Based on a true story, Bart Layton's The Imposter, tells the story of Nicholas, a 13 year old, who went missing one night in San Antonio, Texas. Three and a half years later, he is found alive in Spain, with a story of how he was kidnapped, raped and tortured. His family is relieved to have him back, yet something is very strange about Nicholas. He speaks in a foreign accent, and doesn't look at all like he did 3 years ago. The Imposter is an unbelievable story about how one families deep felt grief, blinded them from the truth in front of them. While the story is incredible what sets this film apart from so many 'talking head" documentaries like it is it's cinematography. The Imposter uses poetic, beautiful imagery along with the chatter to create a mysterious, brooding, atmospheric mystery in which the emotional poignancy is just as strong as the mystery.
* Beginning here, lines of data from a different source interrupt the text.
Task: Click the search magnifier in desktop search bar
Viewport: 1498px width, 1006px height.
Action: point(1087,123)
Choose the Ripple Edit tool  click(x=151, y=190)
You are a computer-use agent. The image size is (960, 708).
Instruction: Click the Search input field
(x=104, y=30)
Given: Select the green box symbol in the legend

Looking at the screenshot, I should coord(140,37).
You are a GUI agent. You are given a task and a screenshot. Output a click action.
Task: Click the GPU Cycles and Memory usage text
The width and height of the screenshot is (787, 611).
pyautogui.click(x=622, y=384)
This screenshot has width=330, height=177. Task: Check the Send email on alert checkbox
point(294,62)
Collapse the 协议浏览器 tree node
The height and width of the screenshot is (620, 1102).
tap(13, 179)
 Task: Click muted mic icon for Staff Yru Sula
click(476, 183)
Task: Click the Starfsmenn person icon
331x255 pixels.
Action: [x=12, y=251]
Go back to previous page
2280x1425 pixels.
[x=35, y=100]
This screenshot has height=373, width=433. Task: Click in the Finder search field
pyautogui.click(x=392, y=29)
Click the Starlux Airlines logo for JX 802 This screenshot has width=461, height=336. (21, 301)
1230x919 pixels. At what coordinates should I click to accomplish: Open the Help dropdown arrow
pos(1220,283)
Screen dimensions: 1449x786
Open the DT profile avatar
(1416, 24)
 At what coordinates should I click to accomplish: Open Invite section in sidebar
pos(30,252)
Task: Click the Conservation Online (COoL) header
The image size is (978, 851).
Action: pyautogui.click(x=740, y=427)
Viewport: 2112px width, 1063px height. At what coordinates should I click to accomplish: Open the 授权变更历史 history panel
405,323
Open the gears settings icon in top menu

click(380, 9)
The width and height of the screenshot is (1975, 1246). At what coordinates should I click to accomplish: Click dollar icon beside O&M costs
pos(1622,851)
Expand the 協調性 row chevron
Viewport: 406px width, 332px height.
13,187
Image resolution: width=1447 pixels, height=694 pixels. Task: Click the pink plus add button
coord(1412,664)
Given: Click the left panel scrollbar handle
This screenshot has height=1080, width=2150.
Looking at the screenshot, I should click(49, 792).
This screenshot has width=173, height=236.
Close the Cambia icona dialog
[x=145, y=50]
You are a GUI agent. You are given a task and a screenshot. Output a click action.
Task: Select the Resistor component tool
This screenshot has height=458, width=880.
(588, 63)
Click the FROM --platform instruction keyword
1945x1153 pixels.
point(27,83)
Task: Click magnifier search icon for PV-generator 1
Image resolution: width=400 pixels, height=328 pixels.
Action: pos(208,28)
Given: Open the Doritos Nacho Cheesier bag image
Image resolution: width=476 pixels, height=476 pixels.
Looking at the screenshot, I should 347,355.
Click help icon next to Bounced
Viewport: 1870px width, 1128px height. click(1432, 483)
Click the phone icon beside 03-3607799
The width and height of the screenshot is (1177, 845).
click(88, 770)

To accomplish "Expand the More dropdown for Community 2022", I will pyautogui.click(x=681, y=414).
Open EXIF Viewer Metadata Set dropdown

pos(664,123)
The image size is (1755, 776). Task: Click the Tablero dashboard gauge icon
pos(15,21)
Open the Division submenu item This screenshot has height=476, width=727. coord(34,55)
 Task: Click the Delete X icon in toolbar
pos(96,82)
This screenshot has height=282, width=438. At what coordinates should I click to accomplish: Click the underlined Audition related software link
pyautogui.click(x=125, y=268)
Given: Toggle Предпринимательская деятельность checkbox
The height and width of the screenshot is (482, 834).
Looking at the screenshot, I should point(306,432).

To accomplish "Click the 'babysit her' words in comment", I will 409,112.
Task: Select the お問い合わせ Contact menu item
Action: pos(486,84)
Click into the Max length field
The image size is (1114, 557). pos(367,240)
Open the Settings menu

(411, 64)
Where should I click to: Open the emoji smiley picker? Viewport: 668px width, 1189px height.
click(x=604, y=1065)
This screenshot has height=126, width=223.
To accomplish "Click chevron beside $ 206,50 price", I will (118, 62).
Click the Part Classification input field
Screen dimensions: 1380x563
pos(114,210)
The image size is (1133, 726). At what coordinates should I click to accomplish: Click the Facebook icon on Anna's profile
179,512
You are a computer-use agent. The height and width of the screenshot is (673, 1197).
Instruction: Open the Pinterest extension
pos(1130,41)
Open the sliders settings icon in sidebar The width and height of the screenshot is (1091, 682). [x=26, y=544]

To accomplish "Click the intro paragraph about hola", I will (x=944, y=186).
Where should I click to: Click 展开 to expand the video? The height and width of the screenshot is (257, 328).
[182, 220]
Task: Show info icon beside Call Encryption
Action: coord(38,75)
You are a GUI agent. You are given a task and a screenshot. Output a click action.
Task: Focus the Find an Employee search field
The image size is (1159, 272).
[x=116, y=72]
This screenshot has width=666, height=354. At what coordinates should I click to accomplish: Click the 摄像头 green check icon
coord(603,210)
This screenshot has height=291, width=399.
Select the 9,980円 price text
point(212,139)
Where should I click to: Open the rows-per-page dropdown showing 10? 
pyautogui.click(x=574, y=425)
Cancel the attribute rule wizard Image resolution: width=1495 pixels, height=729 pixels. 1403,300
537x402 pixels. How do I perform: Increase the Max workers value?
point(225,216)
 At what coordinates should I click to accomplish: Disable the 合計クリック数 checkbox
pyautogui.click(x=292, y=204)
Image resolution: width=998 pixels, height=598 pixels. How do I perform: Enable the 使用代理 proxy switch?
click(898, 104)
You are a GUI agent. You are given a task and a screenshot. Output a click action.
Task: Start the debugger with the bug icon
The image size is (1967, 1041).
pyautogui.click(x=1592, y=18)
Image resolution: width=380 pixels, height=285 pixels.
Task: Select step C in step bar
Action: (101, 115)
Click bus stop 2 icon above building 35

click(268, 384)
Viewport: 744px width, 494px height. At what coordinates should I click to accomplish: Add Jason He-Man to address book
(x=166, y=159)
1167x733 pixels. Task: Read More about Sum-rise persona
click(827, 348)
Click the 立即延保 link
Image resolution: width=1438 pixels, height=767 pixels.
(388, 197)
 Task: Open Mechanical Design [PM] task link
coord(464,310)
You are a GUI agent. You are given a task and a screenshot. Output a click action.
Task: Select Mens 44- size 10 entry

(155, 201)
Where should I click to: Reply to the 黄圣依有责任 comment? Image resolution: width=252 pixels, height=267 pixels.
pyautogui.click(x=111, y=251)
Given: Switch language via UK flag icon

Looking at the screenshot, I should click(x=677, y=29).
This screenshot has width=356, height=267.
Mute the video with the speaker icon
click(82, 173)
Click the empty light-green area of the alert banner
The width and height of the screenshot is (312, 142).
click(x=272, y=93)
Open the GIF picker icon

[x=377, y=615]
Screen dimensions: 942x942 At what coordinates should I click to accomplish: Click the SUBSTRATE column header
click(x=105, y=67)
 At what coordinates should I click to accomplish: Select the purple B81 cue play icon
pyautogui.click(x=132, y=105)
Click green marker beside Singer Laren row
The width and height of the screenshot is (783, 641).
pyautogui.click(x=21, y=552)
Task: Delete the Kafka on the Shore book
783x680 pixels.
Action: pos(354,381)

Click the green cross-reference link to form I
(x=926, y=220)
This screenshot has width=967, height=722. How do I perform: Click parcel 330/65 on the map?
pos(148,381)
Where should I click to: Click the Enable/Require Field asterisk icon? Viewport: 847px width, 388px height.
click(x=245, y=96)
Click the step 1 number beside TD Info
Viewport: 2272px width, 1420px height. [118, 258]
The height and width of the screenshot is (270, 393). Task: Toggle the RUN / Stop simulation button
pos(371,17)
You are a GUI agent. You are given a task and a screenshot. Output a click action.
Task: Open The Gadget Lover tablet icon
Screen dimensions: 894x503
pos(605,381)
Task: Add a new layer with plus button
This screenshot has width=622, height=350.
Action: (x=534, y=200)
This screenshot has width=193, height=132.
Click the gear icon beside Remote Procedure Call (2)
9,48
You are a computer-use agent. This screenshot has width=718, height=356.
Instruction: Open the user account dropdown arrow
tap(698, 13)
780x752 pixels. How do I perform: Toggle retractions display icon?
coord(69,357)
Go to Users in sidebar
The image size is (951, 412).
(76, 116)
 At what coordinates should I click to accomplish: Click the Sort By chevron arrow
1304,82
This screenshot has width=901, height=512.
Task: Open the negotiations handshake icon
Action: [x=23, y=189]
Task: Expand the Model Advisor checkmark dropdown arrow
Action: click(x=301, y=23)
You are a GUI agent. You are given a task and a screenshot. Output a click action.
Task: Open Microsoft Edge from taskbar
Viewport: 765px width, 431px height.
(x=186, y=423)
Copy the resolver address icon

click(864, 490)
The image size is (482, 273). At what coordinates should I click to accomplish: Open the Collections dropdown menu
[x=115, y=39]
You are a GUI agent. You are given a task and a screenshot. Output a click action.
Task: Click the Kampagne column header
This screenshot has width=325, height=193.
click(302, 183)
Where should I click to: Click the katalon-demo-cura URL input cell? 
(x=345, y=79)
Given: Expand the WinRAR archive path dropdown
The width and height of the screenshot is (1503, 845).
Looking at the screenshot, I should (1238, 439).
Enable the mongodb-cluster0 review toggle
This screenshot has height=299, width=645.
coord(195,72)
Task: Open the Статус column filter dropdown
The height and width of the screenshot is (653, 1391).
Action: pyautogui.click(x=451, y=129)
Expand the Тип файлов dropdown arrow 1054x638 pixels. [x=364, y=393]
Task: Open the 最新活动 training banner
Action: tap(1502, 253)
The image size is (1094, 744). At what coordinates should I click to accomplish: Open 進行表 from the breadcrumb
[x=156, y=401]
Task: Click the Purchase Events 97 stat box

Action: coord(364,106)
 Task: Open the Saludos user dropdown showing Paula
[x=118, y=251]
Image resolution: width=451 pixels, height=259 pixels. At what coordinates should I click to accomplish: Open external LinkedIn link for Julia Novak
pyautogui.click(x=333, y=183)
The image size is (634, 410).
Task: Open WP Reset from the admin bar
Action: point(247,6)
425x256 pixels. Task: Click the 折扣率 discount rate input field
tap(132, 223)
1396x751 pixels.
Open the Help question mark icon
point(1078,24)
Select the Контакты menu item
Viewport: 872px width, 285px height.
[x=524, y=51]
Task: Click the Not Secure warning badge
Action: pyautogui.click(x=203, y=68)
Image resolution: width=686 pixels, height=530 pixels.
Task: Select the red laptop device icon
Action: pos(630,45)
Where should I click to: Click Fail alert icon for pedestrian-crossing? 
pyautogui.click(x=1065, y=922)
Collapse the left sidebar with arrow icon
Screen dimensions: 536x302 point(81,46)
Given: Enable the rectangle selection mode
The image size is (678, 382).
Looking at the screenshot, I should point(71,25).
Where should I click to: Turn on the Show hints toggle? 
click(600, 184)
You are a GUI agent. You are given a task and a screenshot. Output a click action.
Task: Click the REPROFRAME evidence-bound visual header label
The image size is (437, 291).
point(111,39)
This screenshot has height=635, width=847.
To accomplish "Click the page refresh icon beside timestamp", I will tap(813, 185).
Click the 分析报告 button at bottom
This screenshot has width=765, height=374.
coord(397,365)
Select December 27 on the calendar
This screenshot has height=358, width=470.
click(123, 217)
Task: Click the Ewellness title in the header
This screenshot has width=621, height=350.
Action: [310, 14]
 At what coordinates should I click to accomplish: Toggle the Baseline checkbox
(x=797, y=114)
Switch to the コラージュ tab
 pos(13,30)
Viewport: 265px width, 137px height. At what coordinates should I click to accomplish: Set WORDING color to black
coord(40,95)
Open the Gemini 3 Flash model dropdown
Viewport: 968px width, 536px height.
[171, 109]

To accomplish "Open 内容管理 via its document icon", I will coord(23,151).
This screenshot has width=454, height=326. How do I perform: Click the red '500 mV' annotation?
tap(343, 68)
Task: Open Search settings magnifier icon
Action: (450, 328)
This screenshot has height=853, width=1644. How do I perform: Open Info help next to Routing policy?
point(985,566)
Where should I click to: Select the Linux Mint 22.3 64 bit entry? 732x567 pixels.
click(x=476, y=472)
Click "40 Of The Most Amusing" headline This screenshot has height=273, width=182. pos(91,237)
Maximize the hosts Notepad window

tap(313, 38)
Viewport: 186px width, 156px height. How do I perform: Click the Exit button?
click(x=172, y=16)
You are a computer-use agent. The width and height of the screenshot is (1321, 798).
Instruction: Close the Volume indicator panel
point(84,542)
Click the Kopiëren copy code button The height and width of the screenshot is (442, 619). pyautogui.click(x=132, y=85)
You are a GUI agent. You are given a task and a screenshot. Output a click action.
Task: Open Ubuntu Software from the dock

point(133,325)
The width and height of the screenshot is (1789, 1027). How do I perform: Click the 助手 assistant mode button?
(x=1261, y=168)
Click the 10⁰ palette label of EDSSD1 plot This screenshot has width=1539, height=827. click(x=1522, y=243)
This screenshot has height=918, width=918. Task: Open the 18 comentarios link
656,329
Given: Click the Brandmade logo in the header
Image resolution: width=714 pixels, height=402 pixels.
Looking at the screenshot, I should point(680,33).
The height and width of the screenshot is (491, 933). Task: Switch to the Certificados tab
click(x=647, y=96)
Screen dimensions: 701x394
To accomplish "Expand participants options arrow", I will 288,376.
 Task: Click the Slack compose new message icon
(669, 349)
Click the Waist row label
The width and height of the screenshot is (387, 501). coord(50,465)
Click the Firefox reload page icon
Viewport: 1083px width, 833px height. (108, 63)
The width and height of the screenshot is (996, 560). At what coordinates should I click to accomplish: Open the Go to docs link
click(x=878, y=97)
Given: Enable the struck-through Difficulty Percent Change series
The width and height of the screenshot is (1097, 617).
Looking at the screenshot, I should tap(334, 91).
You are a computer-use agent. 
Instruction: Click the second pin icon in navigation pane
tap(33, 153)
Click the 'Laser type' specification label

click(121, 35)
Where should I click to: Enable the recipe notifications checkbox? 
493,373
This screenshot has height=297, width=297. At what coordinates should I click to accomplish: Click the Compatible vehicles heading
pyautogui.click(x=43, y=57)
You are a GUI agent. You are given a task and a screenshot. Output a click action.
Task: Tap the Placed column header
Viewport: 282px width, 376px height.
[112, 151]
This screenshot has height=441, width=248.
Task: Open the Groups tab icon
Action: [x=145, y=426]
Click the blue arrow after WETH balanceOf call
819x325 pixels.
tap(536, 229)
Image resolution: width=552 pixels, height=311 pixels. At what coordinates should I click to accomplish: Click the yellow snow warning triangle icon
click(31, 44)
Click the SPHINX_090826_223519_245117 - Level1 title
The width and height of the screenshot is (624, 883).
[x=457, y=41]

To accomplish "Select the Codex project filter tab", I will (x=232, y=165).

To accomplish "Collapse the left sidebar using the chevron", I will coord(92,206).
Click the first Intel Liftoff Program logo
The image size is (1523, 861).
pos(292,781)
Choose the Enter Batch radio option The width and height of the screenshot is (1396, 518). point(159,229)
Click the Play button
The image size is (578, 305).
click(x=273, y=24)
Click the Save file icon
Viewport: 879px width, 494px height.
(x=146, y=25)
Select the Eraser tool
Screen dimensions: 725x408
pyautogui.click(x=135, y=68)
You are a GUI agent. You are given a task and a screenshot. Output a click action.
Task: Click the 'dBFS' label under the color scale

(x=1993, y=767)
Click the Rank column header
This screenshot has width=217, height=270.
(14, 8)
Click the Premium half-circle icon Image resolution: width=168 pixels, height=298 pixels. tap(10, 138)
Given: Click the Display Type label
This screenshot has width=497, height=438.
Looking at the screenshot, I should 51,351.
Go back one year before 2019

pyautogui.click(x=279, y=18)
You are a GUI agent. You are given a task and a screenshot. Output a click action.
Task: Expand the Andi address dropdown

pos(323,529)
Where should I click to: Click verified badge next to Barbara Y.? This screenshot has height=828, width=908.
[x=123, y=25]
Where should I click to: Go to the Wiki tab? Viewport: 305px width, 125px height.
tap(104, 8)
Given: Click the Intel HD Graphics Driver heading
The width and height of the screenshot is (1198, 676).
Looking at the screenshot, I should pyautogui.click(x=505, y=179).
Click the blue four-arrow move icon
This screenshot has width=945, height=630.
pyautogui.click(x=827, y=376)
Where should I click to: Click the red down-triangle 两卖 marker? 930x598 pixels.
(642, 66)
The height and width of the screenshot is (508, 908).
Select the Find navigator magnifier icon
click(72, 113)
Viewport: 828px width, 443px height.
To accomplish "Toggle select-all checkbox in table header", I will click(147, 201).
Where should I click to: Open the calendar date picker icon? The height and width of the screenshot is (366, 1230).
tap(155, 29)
Meticulously detailed, the film shows the story from perspective of every angle, including the family of the missing boy, the imposter himself, and the government officials just trying to put the pieces together. It's amazing how many little things had to go right for all of this to take place, with the film laying out all the details beautifully. It is fascinating to see how this families jubilation clouded their judgement as they blindly accepted this stranger as their son/brother/nephew. Towards the end, the film even manipulates the viewer, making you question the truth behind Nicholas' disappearance, much like the imposter did in this story. A great documentary that is guaranteed to keep you on the edge of your seat.